■ WHAT IS REQUIRED ■
All entries below are to be set down again exactly as given.

■ DATA FOR THIS EXERCISE ■
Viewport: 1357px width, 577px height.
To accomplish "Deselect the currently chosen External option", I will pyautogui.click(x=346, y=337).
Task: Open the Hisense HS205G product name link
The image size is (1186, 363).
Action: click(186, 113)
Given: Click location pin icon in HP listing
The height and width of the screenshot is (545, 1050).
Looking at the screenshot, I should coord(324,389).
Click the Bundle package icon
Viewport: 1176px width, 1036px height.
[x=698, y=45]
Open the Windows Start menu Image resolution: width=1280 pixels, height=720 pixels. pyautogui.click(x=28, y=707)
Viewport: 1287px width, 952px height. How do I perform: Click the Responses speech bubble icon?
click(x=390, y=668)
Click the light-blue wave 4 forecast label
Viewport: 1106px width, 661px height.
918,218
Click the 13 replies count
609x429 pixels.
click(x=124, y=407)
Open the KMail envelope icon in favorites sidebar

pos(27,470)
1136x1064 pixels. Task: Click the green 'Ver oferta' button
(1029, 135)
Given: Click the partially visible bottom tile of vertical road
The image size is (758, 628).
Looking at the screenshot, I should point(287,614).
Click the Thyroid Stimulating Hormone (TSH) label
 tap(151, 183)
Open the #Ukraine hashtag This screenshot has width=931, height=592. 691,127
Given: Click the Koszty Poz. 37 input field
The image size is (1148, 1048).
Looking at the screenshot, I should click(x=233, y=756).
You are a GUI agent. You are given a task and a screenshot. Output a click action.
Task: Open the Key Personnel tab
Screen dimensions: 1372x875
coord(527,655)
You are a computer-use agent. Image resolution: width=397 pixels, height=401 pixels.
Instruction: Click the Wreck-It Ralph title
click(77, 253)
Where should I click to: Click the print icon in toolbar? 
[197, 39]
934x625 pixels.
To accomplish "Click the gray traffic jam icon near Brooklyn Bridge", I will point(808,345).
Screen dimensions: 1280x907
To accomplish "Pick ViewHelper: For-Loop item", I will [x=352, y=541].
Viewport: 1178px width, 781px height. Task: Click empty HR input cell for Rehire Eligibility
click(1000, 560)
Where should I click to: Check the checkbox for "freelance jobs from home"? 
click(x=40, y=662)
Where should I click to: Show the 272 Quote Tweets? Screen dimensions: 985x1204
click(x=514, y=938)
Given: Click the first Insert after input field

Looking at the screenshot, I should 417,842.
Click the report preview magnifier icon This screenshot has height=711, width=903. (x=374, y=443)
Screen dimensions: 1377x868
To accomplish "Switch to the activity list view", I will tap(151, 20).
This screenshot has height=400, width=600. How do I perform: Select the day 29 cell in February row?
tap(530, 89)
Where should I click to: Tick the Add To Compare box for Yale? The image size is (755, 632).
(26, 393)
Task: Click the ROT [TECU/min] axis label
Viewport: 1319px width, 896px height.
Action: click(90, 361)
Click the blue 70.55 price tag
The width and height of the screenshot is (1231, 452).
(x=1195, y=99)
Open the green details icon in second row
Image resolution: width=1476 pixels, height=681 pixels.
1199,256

■ RESPONSE AREA ■
Viewport: 1357px width, 577px height.
To accomplish "Deselect the currently chosen External option", I will pyautogui.click(x=346, y=337).
Task: Open the Hisense HS205G product name link
The image size is (1186, 363).
Action: click(186, 113)
Given: Click location pin icon in HP listing
The height and width of the screenshot is (545, 1050).
Looking at the screenshot, I should coord(324,389).
Click the Bundle package icon
Viewport: 1176px width, 1036px height.
[x=698, y=45]
Open the Windows Start menu Image resolution: width=1280 pixels, height=720 pixels. pyautogui.click(x=28, y=707)
Viewport: 1287px width, 952px height. How do I perform: Click the Responses speech bubble icon?
click(x=390, y=668)
Click the light-blue wave 4 forecast label
Viewport: 1106px width, 661px height.
918,218
Click the 13 replies count
609x429 pixels.
click(x=124, y=407)
Open the KMail envelope icon in favorites sidebar

pos(27,470)
1136x1064 pixels. Task: Click the green 'Ver oferta' button
(1029, 135)
Given: Click the partially visible bottom tile of vertical road
The image size is (758, 628).
Looking at the screenshot, I should point(287,614).
Click the Thyroid Stimulating Hormone (TSH) label
 tap(151, 183)
Open the #Ukraine hashtag This screenshot has width=931, height=592. 691,127
Given: Click the Koszty Poz. 37 input field
The image size is (1148, 1048).
Looking at the screenshot, I should click(x=233, y=756).
You are a GUI agent. You are given a task and a screenshot. Output a click action.
Task: Open the Key Personnel tab
Screen dimensions: 1372x875
coord(527,655)
You are a computer-use agent. Image resolution: width=397 pixels, height=401 pixels.
Instruction: Click the Wreck-It Ralph title
click(77, 253)
Where should I click to: Click the print icon in toolbar? 
[197, 39]
934x625 pixels.
To accomplish "Click the gray traffic jam icon near Brooklyn Bridge", I will point(808,345).
Screen dimensions: 1280x907
To accomplish "Pick ViewHelper: For-Loop item", I will [x=352, y=541].
Viewport: 1178px width, 781px height. Task: Click empty HR input cell for Rehire Eligibility
click(1000, 560)
Where should I click to: Check the checkbox for "freelance jobs from home"? 
click(x=40, y=662)
Where should I click to: Show the 272 Quote Tweets? Screen dimensions: 985x1204
click(x=514, y=938)
Given: Click the first Insert after input field

Looking at the screenshot, I should 417,842.
Click the report preview magnifier icon This screenshot has height=711, width=903. (x=374, y=443)
Screen dimensions: 1377x868
To accomplish "Switch to the activity list view", I will tap(151, 20).
This screenshot has height=400, width=600. How do I perform: Select the day 29 cell in February row?
tap(530, 89)
Where should I click to: Tick the Add To Compare box for Yale? The image size is (755, 632).
(26, 393)
Task: Click the ROT [TECU/min] axis label
Viewport: 1319px width, 896px height.
Action: click(90, 361)
Click the blue 70.55 price tag
The width and height of the screenshot is (1231, 452).
(x=1195, y=99)
Open the green details icon in second row
Image resolution: width=1476 pixels, height=681 pixels.
1199,256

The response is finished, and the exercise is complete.